Market entry through specialized expertise solves one part of the diversification challenge. The other is knowing when not to move. In a financing environment where pressure to deploy capital can push developers into deals that would not otherwise meet return thresholds, the ability to wait for the right deal has become as important as market knowledge.

Interest rate volatility and tighter lending standards have made traditional bank financing difficult to secure. Private credit has filled part of the gap, but at a steep cost. “Bank financing, especially for development, has become harder to get at competitive prices,” Reich says. “This creates a shadow banking system where private credit has exploded, but that capital is expensive — 8 to 15% depending on the deal.”

The cost of private credit has also complicated equity raising. Investors can now achieve comparable returns through private credit with greater security and current income, meaning cash paid out regularly rather than compounded over time. “The sales pitch to equity right now is that the returns may not be as high, but they’re durable and longer term,” Reich says. “Versus shorter-term lending, where at the end of 18 months you’ve got to go find another one, and then you have your reinvestment risk.”

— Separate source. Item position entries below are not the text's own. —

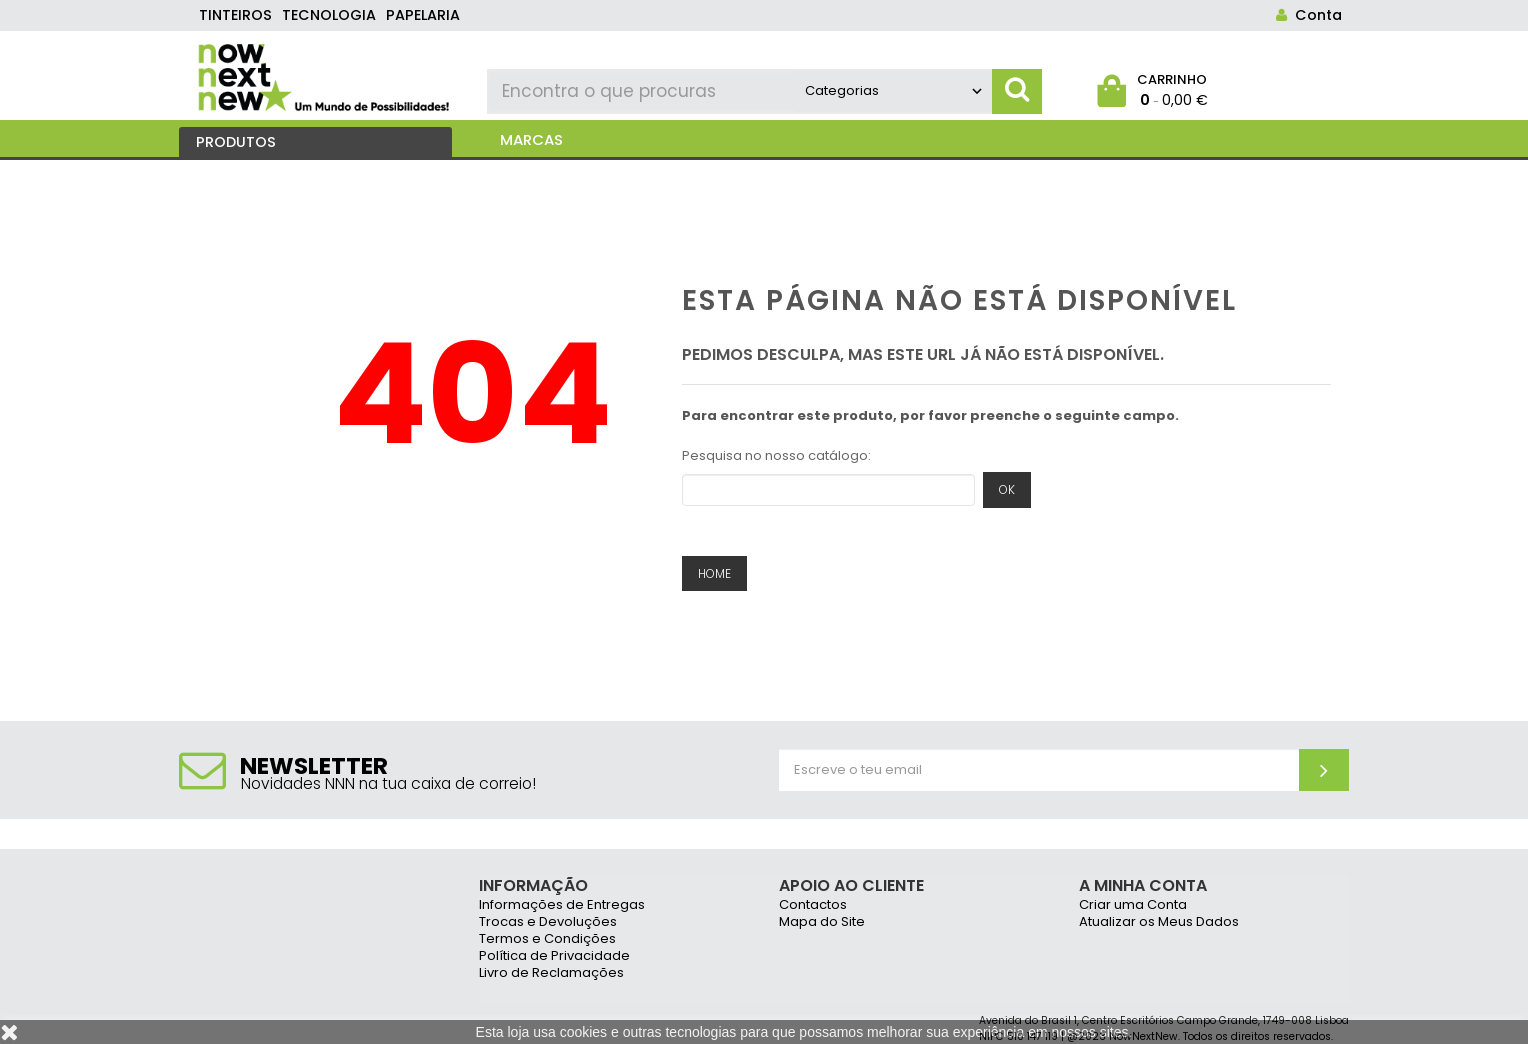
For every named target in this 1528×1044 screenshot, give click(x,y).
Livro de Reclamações (551, 973)
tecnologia (329, 15)
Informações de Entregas (562, 905)
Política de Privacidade (554, 956)
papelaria (423, 15)
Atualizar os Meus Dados (1159, 922)
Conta (1305, 15)
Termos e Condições (547, 939)
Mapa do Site (822, 922)
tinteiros (235, 15)
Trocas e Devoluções (548, 922)
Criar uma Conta (1133, 905)
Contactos (813, 905)
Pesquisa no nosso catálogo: (776, 455)
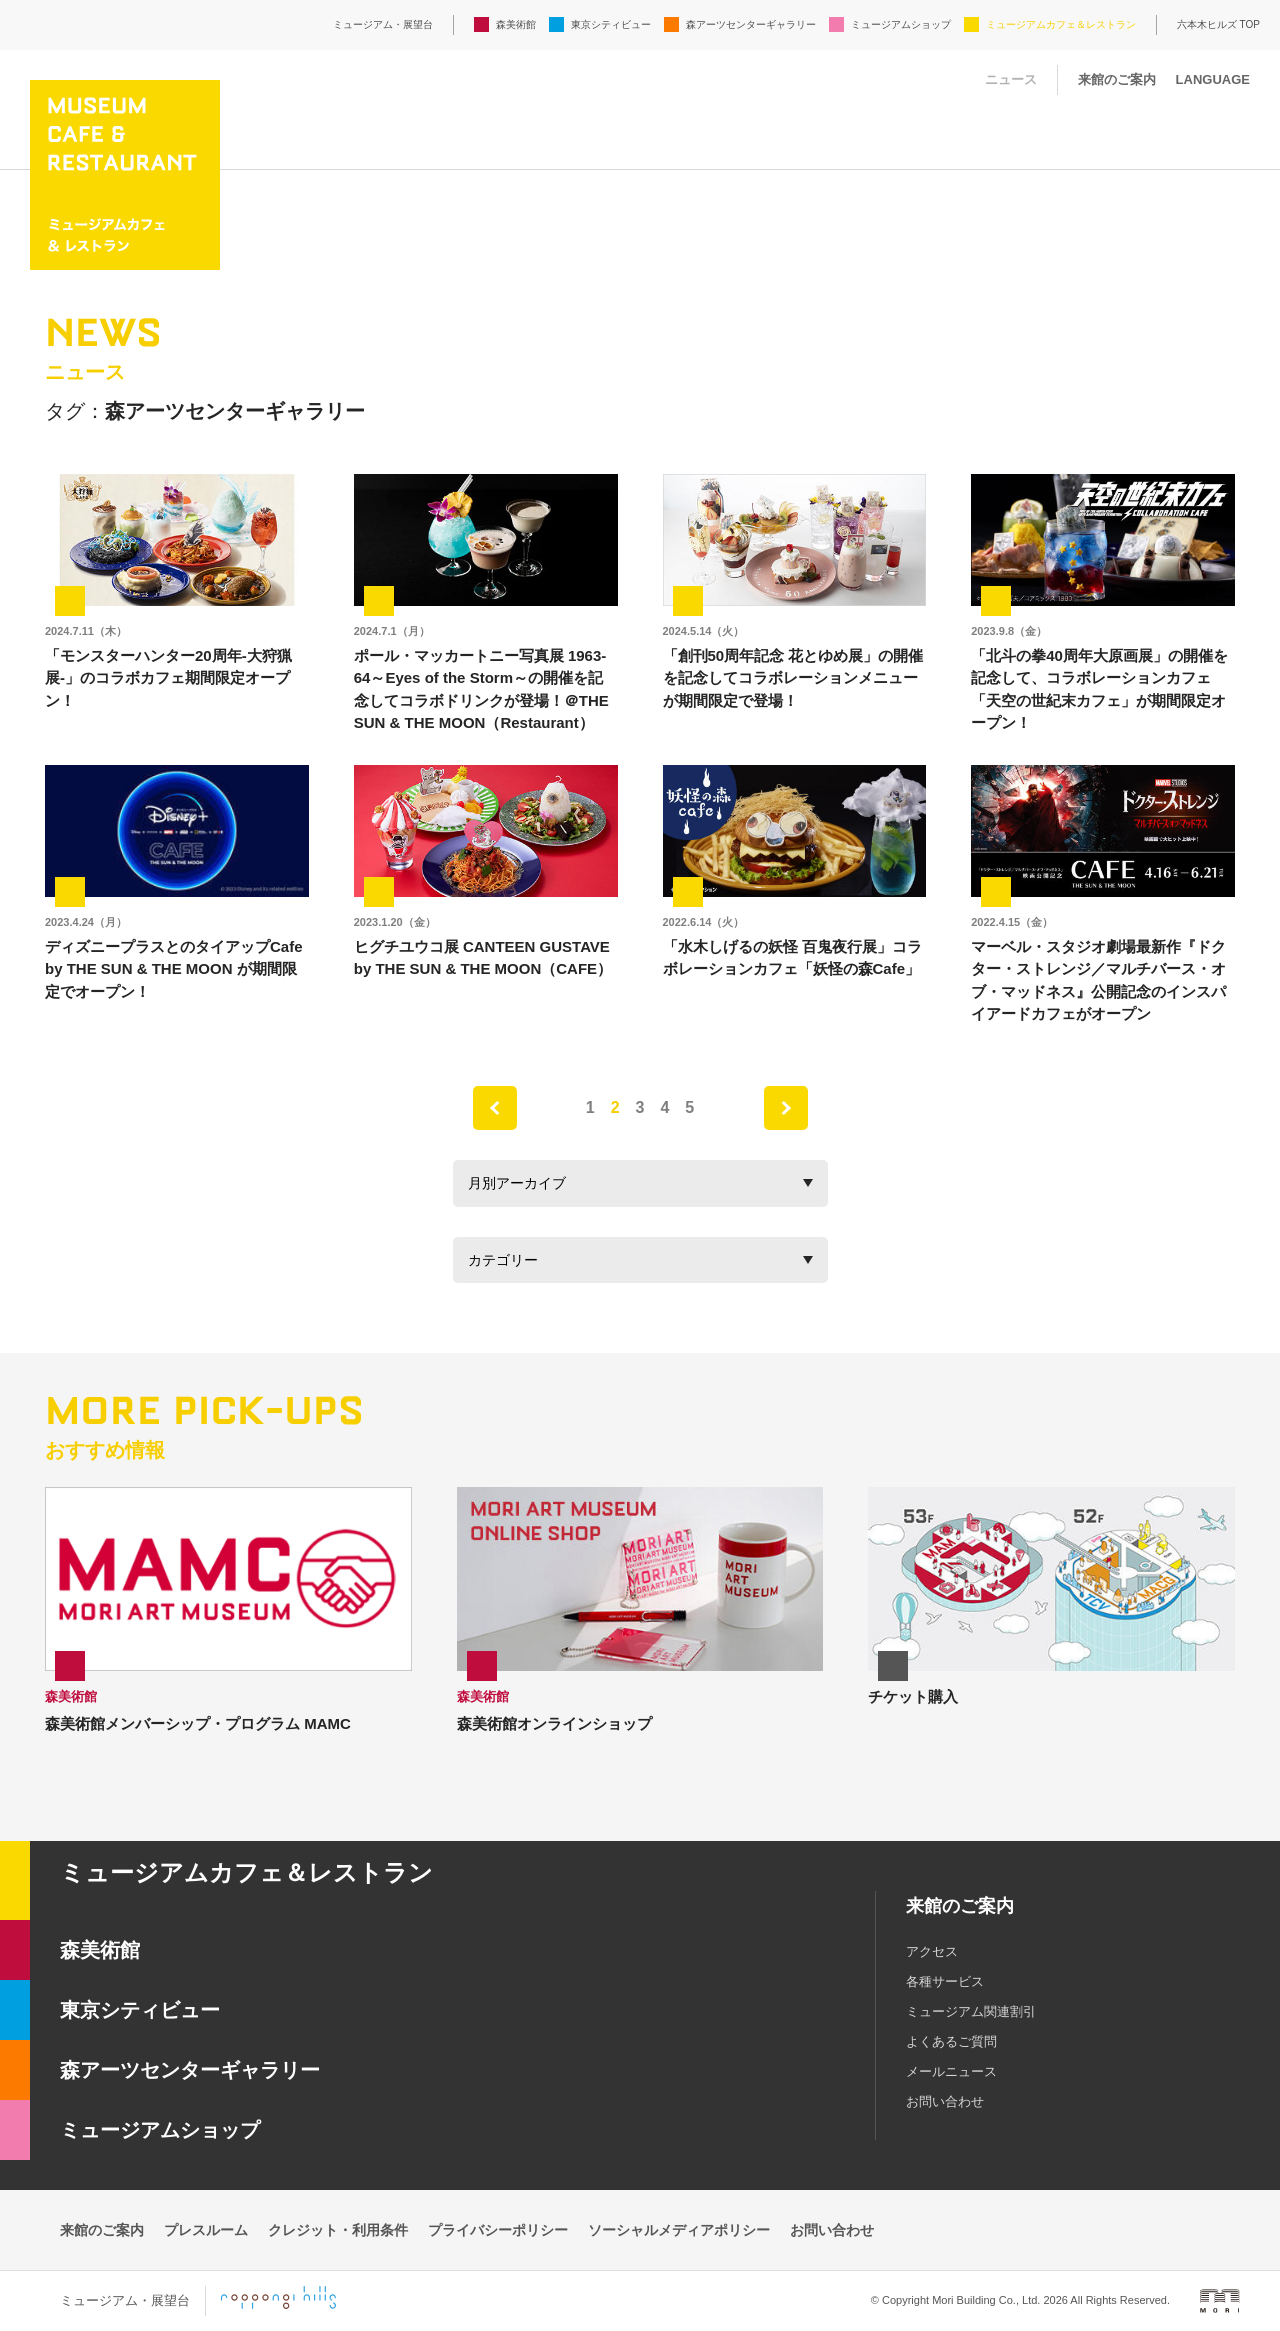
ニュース (1011, 79)
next (786, 1108)
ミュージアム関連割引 (971, 2011)
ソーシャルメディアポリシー (679, 2230)
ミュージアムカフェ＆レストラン (1061, 24)
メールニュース (951, 2071)
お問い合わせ (945, 2101)
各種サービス (945, 1981)
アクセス (932, 1951)
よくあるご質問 (951, 2041)
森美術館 (516, 24)
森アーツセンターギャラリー (751, 24)
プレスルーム (206, 2230)
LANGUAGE (1213, 79)
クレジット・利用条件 (338, 2230)
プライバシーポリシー (498, 2230)
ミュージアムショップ (901, 24)
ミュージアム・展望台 (383, 24)
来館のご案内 (1117, 79)
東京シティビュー (611, 24)
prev (495, 1108)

For developers not under pressure to deploy capital quickly, that environment creates room to wait for deals that meet the right criteria. “We can be picky about what we do,” Reich says. “A hotel might be $35 to $40 million to build, with $15 to $20 million in equity. It’s not that many projects over a four or five-year period.” Larger companies with more capital to deploy tend to focus on higher-volume projects in larger markets, Reich says. That focus shapes the types of deals they can pursue and limits their ability to take on smaller or more complex projects.

Local Market Knowledge

Capital discipline determines when to move. Local knowledge determines where. In a market where financing conditions, demand drivers, and supply dynamics vary sharply from one city to the next, the ability to read individual markets has become as important as the ability to pivot across asset classes.

“Real estate has gotten back to the way it used to be, which was regional in nature,” Reich says. “Having an opinion on each local market is particularly important for figuring out where to allocate capital.” That means understanding not just whether a market is growing, but why, and whether the specific demand generators support the type of project being considered.

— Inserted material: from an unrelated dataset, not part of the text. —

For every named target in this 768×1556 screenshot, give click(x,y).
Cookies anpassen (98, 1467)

Reich points to the contrast between the company’s active projects as an illustration. In North Charleston, South Carolina, the company identified a gap between corporate demand in the airport corridor and downtown leisure pricing, then designed a hotel to serve both. In Fayetteville, West Virginia, the demand driver is almost entirely leisure, tied to New River Gorge’s designation as a national park. Because the demand profile differed from the company’s typical markets, the project was underwritten at a lower occupancy rate. “It’s always been a beautiful area,” Reich says, “but it’s been difficult because there’s been nowhere to stay.”

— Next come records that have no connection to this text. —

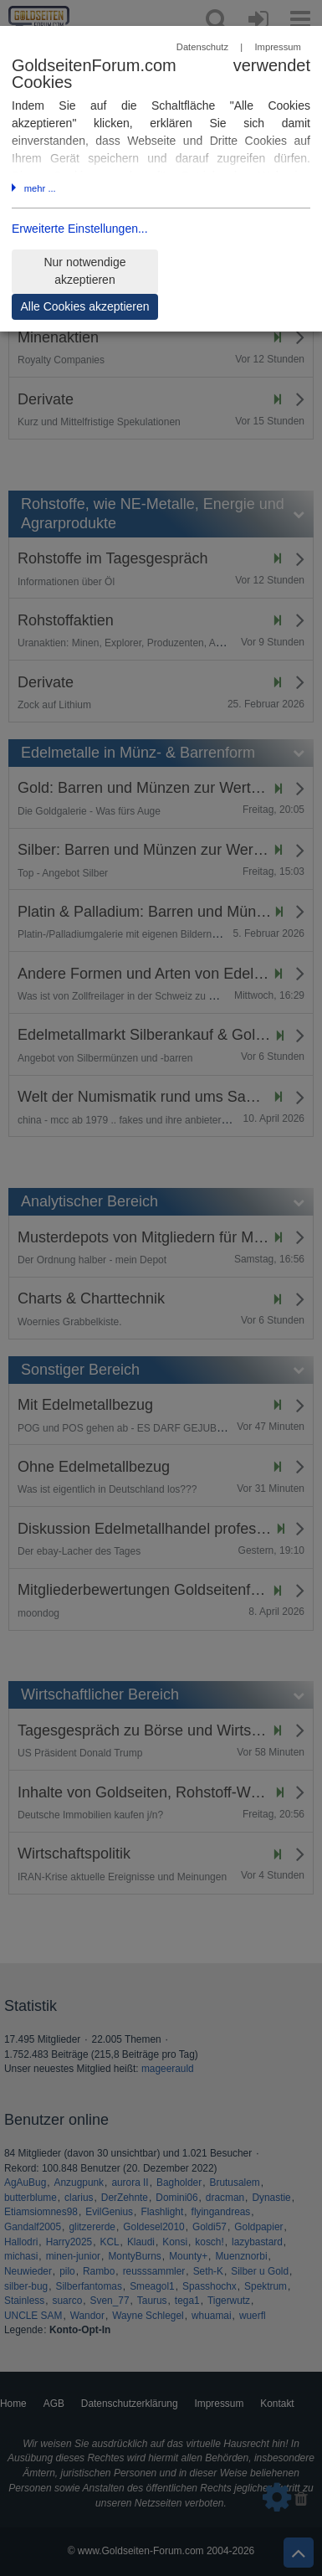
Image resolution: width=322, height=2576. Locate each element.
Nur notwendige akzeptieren (84, 270)
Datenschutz (202, 47)
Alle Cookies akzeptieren (84, 306)
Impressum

The broader point, Reich says, is that national trends are a poor substitute for market-level analysis. The same period that crushed Philadelphia’s development market produced strong returns in Charleston and Nashville. “It’s very market specific,” Reich says. “They all have different demand generators.” For developers pursuing diversification across geographies, that granularity is not optional, Reich says. It is what makes the strategy viable.

About the Expert: Ryan Reich is the founder and Chief Investment Officer of Mountain Shore Properties, a real estate development firm with active projects across multiple U.S. markets. Reich and co-founder Steven Preston have focused the firm on hospitality and mixed-use development, with projects ranging from boutique hotels to office conversions.

This article is based on information provided by the expert source cited above. It is intended for general informational purposes only and does not constitute legal, financial, or real estate advice. Readers should conduct their own research and consult qualified professionals before making any real estate or financial decisions.